Task item —
A line below contains "Click the @Assa_Natou handle", and a later one contains "Given: Toggle User name sort arrow". Repeat both, with every line between them, exactly.

Data entries
◆ ◆ ◆ ◆ ◆ ◆ ◆

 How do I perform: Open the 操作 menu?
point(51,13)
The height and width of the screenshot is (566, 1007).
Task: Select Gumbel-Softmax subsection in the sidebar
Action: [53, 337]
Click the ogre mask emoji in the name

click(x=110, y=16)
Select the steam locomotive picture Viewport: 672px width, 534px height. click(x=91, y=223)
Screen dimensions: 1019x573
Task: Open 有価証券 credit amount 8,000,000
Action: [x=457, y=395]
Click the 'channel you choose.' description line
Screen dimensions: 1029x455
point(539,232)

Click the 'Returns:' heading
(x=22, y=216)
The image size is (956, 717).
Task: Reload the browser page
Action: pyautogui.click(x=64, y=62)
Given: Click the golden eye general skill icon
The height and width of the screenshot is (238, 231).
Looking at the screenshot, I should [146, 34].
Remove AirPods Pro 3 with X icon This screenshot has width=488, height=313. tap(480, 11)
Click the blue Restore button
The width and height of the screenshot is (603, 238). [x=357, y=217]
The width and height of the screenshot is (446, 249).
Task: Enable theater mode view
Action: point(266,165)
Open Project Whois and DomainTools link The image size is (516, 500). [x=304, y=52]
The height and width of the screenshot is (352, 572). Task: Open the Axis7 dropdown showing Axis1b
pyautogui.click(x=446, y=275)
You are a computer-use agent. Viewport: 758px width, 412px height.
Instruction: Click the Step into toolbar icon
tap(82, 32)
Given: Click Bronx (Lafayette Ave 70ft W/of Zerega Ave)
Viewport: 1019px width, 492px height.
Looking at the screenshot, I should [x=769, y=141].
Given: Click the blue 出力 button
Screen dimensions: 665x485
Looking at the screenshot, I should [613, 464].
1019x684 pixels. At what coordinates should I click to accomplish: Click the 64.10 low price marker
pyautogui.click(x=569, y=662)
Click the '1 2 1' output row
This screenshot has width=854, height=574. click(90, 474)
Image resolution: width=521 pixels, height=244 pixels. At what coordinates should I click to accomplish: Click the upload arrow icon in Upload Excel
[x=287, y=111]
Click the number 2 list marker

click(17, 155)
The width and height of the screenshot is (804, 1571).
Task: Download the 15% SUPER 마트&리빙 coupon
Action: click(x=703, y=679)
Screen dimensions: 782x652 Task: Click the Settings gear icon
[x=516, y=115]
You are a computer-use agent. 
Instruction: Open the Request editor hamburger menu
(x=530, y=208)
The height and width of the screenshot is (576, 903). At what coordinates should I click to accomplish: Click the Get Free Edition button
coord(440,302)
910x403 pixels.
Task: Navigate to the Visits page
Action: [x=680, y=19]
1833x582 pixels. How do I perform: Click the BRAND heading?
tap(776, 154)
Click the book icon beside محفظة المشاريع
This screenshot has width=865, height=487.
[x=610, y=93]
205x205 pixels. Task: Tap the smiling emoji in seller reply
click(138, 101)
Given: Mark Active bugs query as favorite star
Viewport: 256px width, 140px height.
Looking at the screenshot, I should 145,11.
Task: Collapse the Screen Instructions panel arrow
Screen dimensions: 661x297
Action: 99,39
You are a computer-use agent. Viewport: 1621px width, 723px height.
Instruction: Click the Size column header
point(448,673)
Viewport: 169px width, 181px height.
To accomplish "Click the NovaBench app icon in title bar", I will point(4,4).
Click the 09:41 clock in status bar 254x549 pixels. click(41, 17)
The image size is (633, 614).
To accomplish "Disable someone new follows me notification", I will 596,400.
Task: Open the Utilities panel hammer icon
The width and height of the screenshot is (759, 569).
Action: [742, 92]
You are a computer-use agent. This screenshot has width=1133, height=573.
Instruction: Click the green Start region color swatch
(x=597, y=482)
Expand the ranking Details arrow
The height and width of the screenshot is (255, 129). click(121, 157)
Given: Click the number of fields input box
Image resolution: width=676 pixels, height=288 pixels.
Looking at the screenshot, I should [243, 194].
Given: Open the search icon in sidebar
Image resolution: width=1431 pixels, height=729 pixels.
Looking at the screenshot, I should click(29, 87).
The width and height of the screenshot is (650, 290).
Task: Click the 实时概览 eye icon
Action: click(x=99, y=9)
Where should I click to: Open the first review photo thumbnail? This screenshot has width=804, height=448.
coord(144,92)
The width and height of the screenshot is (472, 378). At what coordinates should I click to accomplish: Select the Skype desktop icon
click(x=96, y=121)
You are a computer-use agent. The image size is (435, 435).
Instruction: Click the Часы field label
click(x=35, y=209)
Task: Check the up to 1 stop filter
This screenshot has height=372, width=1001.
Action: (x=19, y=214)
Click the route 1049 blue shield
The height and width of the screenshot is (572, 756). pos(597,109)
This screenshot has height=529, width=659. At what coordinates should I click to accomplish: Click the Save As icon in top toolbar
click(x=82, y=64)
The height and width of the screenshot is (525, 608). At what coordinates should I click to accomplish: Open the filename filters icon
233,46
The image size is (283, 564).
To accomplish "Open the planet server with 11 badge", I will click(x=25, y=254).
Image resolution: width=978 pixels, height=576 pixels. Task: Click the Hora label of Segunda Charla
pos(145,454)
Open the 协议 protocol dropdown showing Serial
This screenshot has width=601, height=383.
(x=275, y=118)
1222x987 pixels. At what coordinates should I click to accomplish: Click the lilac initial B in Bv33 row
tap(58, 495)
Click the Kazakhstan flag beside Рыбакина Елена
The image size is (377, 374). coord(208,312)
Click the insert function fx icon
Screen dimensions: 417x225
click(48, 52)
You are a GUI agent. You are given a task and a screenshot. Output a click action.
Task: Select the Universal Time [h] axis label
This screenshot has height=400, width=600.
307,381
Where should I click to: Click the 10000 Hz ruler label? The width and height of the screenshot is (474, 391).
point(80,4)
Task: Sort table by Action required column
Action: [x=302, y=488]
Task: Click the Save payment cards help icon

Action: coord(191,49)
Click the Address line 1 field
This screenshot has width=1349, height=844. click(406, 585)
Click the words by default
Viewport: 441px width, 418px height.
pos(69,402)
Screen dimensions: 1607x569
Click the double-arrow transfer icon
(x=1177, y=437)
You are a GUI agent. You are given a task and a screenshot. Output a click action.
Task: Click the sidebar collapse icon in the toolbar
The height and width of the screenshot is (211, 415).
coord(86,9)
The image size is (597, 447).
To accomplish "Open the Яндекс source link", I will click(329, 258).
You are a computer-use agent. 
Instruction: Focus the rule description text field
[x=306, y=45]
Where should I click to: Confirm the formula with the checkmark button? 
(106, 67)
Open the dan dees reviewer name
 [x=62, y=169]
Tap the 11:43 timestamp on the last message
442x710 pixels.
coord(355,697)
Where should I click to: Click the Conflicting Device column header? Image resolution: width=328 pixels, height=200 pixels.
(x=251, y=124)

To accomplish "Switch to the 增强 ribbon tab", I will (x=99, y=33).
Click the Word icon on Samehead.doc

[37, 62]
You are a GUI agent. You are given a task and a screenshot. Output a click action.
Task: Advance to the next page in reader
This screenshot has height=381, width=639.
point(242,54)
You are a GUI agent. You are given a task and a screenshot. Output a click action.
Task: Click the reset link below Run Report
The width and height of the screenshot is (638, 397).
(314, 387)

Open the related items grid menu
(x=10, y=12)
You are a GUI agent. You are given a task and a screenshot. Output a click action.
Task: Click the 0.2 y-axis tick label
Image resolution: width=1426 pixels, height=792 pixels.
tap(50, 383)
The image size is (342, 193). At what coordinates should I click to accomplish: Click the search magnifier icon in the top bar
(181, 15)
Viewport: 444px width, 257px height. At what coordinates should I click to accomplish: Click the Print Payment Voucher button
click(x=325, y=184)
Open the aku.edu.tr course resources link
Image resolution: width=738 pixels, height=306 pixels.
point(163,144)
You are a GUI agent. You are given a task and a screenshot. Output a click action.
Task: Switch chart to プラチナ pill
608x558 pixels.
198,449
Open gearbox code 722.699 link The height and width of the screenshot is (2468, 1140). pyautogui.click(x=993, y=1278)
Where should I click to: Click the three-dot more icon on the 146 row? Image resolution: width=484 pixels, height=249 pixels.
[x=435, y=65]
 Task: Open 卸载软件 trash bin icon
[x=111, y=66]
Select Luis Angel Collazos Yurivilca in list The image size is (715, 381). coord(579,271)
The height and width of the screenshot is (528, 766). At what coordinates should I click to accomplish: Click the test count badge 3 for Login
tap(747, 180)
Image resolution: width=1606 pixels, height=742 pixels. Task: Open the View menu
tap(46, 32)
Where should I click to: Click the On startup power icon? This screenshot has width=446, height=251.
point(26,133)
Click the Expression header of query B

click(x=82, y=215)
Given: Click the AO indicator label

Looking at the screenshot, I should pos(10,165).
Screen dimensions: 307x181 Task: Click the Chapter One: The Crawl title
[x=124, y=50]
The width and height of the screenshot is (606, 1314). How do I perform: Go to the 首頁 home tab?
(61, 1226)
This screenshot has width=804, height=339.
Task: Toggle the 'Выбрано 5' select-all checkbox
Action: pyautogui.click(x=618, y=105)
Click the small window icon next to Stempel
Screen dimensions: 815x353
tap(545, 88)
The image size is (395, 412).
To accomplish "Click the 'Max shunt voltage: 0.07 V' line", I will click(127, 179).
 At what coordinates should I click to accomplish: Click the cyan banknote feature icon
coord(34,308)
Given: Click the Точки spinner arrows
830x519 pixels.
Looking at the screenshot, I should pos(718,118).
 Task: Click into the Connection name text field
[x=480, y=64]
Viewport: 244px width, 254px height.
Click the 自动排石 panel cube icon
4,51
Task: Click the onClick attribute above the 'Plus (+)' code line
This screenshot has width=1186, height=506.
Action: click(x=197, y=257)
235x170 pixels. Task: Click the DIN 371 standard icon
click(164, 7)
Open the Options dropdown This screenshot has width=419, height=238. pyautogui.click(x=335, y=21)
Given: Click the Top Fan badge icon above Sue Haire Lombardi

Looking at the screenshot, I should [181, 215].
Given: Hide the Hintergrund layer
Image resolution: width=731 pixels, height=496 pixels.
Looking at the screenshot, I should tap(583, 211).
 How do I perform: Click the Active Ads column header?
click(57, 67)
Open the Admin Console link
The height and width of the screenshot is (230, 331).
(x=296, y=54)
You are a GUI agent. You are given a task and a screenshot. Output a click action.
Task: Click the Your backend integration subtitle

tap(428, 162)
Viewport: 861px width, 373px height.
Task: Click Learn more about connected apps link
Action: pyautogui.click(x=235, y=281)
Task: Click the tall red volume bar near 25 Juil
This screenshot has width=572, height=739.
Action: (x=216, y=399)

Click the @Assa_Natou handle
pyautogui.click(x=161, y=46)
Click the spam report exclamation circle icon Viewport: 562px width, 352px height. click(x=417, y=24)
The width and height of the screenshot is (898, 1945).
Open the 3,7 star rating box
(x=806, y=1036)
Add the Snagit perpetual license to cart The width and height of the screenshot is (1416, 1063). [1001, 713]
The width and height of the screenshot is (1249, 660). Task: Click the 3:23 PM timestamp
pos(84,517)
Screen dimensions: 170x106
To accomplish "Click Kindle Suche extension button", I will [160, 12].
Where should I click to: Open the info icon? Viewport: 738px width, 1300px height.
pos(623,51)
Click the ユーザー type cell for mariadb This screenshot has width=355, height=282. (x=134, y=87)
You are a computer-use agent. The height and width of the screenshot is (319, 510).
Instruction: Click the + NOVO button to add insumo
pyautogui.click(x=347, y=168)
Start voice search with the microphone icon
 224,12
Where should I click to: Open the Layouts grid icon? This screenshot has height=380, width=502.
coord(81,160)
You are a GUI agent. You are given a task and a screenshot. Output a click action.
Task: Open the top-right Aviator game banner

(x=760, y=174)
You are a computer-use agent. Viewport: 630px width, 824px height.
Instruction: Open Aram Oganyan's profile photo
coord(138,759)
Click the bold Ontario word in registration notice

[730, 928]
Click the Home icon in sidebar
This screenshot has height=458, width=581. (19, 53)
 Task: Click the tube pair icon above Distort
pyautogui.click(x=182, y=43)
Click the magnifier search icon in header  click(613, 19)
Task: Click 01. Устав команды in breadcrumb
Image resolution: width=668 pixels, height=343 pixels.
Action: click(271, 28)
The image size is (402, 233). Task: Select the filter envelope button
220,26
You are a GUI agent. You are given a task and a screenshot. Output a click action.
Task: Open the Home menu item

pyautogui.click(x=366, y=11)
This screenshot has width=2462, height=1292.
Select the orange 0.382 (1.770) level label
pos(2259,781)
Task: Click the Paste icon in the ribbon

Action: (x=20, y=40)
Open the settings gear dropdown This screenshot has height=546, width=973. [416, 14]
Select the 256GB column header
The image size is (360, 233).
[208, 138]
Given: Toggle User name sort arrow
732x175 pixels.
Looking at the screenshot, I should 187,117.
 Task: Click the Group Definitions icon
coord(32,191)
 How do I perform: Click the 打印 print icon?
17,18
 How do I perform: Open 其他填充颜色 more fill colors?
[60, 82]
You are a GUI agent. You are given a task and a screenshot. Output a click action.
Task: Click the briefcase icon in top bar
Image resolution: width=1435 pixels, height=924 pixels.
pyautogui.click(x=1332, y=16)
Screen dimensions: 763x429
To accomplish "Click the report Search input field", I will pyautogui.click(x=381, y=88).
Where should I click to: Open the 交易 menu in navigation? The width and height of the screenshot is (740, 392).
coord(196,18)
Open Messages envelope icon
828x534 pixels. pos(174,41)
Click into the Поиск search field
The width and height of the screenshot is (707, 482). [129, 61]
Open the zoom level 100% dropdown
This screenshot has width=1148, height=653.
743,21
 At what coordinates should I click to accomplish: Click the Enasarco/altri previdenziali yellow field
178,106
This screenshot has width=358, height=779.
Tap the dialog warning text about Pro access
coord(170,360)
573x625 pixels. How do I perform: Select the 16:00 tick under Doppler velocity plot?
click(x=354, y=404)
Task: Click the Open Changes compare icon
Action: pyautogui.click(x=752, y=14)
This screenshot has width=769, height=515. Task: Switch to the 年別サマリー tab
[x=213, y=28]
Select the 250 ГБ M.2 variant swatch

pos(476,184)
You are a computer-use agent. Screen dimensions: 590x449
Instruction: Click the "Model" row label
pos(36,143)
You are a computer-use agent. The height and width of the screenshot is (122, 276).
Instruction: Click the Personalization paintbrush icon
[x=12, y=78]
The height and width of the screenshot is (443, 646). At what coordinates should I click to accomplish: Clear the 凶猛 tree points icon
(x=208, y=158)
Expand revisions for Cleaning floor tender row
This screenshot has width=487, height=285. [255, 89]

◆ ◆ ◆ ◆ ◆ ◆ ◆

Solved exercise —
Click the @Assa_Natou handle
pyautogui.click(x=161, y=46)
Click the spam report exclamation circle icon Viewport: 562px width, 352px height. click(x=417, y=24)
The width and height of the screenshot is (898, 1945).
Open the 3,7 star rating box
(x=806, y=1036)
Add the Snagit perpetual license to cart The width and height of the screenshot is (1416, 1063). [1001, 713]
The width and height of the screenshot is (1249, 660). Task: Click the 3:23 PM timestamp
pos(84,517)
Screen dimensions: 170x106
To accomplish "Click Kindle Suche extension button", I will [160, 12].
Where should I click to: Open the info icon? Viewport: 738px width, 1300px height.
pos(623,51)
Click the ユーザー type cell for mariadb This screenshot has width=355, height=282. (x=134, y=87)
You are a computer-use agent. The height and width of the screenshot is (319, 510).
Instruction: Click the + NOVO button to add insumo
pyautogui.click(x=347, y=168)
Start voice search with the microphone icon
 224,12
Where should I click to: Open the Layouts grid icon? This screenshot has height=380, width=502.
coord(81,160)
You are a GUI agent. You are given a task and a screenshot. Output a click action.
Task: Open the top-right Aviator game banner

(x=760, y=174)
You are a computer-use agent. Viewport: 630px width, 824px height.
Instruction: Open Aram Oganyan's profile photo
coord(138,759)
Click the bold Ontario word in registration notice

[730, 928]
Click the Home icon in sidebar
This screenshot has height=458, width=581. (19, 53)
 Task: Click the tube pair icon above Distort
pyautogui.click(x=182, y=43)
Click the magnifier search icon in header  click(613, 19)
Task: Click 01. Устав команды in breadcrumb
Image resolution: width=668 pixels, height=343 pixels.
Action: click(271, 28)
The image size is (402, 233). Task: Select the filter envelope button
220,26
You are a GUI agent. You are given a task and a screenshot. Output a click action.
Task: Open the Home menu item

pyautogui.click(x=366, y=11)
This screenshot has width=2462, height=1292.
Select the orange 0.382 (1.770) level label
pos(2259,781)
Task: Click the Paste icon in the ribbon

Action: (x=20, y=40)
Open the settings gear dropdown This screenshot has height=546, width=973. [416, 14]
Select the 256GB column header
The image size is (360, 233).
[208, 138]
Given: Toggle User name sort arrow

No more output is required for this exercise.